Neff left to join Cincinnati’s Rose Funeral in 2007, and Miss May I recorded its full-length debut Apologies Are For the Weak with new bassist Josh Gillespie in 2009. Apologies created a sensation within the Metal community and Miss May I was quickly signed to Rise Records; the band’s parents had to sit in on the contract talks because none of them were of legal age at that point.
Gillespie decided that MMI’s increased tour schedule was untenable and split, so Neff returned to the lineup in time for the band’s heavy road schedule and the recording of its sophomore album, 2010’s Monument.
For At Heart, Miss May I decided that some fundamental changes were in order. The members broke with their usual studio team and started exploring outside producers, eventually contacting renowned Metal producer Machine with the intent of making music the old fashioned way.

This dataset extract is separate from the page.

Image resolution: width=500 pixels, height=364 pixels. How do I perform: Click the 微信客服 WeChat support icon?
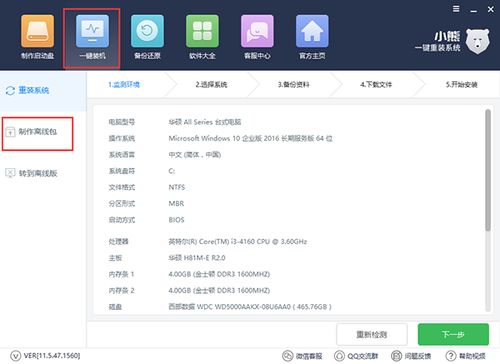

“We wanted to be a real Metal band, not like some of the bands coming out today where everything‘s digital,” Benton says. “Instead of plugging into a computer, we plugged into real amps and played real drums and sang into real mics. We came out like a whole other band.”
Working with Machine was not a given. The respected producer had one opening available in his schedule and three bands wanted it, so he interviewed each group to determine which one he would produce.
“We flew to New Jersey and had dinner with him and talked out the record,” Benton says. “There were just two of us and he’d ask us questions, and every time we answered, I was like, ‘If we answer wrong, we’re going to screw this up.’ It was pretty terrifying, but it ended up working out good. By the time we got off the flight back home, he’d emailed our manager and said the record was a go.”
To take full advantage of Machine’s skill set, MMI came into the recording of At Heart with almost no finished songs, writing the bulk of the album during the pre-production process. The new procedure and the distant location (The Machine Shop in New Jersey) gave MMI a fresh perspective and a creative jolt.
“We had little snippets, no songs done and no lyrics,” Benton says. “We knew we wanted to work on it with Machine because that would be the big difference. He wanted mandatory pre-production, no matter how long it took. We recorded, listened to it, went back and re-wrote what we didn’t like. It was real Rage Against the Machine old school; we put on headphones, miked a little room, sat in a circle and jammed. When we got the songs where we liked them, we started doing the real deal.”
Since the June release of At Heart, response has been overwhelmingly positive, with most reviews noting an uptick in Miss May I’s lyrical and musical maturity. Although the band’s members have just entered the ranks of adulthood, Benton doesn’t dispute the observation that there’s greater depth and breadth in At Heart than MMI has previously displayed. He credits the group’s relentless road assault for their growth as musicians and as people.
“I think the biggest thing is we tour so much and we see all these bands, we know where we want to go and what we want to do,” he says. “We tour with bands and it’s like, ‘That’s what I want to be like. I want that respect.’ Being weathered on the road really set our minds straight.”
One of the biggest shifts for Benton was in his lyric-writing process. His mindset during the creation of At Heart was diametrically opposed to the blueprint that was used on the first two albums.
“I didn’t want to be the Metal band with the sickest breakdowns or the scariest lyrics or the toughest stuff,” Benton says. “I went into it with a Hip Hop mentality. I wanted to write about real stuff and not be vague about it. I like the other (two) albums, but some of the lyrics are about lions and stupid stuff. It’s metaphor and it sounds really cool but I didn’t want kids to have to read the lyrics 10 times to figure out what the song was about.
“I wanted them to listen to it once and know exactly where I’m coming from so they can relate to it.”